Hi jojo - I had the worse ever headache pretty much all the way through my 2ww and back ache, crazy dreams sore boobs and a very heavy feeling down below with period type cramping - was convinced the wicked witch was gonna turn up but tested 4 days before OTD and got a BFP from a day 3 transfer - I'm now 7 weeks and got my first scan this Saturday so don't give up xx


----------



## Jojo-81 (Jul 20, 2015)

Hi Bettŷ congratulations on ur BFP!  

I know that there is nothing I can do and what will b will b but I have way to much time at home ATM so am reading into stuff to much lol. 

Week one I was away on a spa break with the hubby and had treatments for 3 days and have been so relaxed since! 

I have had unbeleiveable tiredness since day one. Like constantly having stingy eyes and falling asleep in seconds but even that is easing now. 
The mirgraine has been the worst and having been taking paracetamol even though I didnt want to but the pain has been making me sick. 
Just can't wait till Sunday now and know either way! Guess it's the not knowing that is the worst but way 2 scared to test b4. Been ttc for over 2 years now and not even so much as a late period so guess I shouldn't have all my hopes on 1st time ivf working but again the day of transfer the nurses and staff were practically congratulating me on having such a good egg to transfer. I had 2 other but they didn't make it to freezing. 
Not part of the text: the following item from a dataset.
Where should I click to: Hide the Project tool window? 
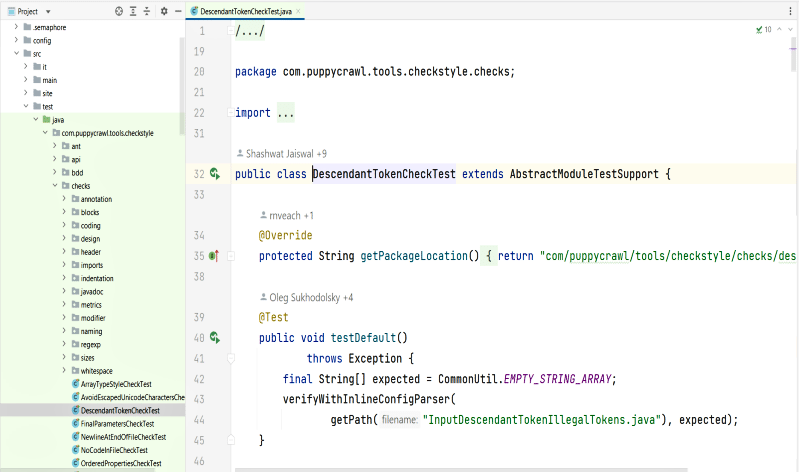coord(178,11)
Sunday night will either b a bottle of wine or more waiting lol.x


----------



## Jbs1976 (Nov 19, 2014)

Hey jojo

I wish you all the luck x

I am not as far on as you I don't test until a week today, but I have been having headaches every day as well as the other symptoms like Betty.  Mainly I'm just sooo tired literally going to bed as soon as I get home 

Just think Sunday isn't too far away so try and keep you mind on other things ( I know its hard I also keep looking at google too much)

Good luck 

jbs xx


----------



## Jojo-81 (Jul 20, 2015)

Hi Jbs1976

Thank u and good luck to you for next week. I am just bored now and think need to keep my mind active the nxt few days. I have been off work the whole 2 weeks and this week been at home so u can c why am going stir crazy lol. Oh that and the fact that I could sleep the clock round and eat for bloody ireland here.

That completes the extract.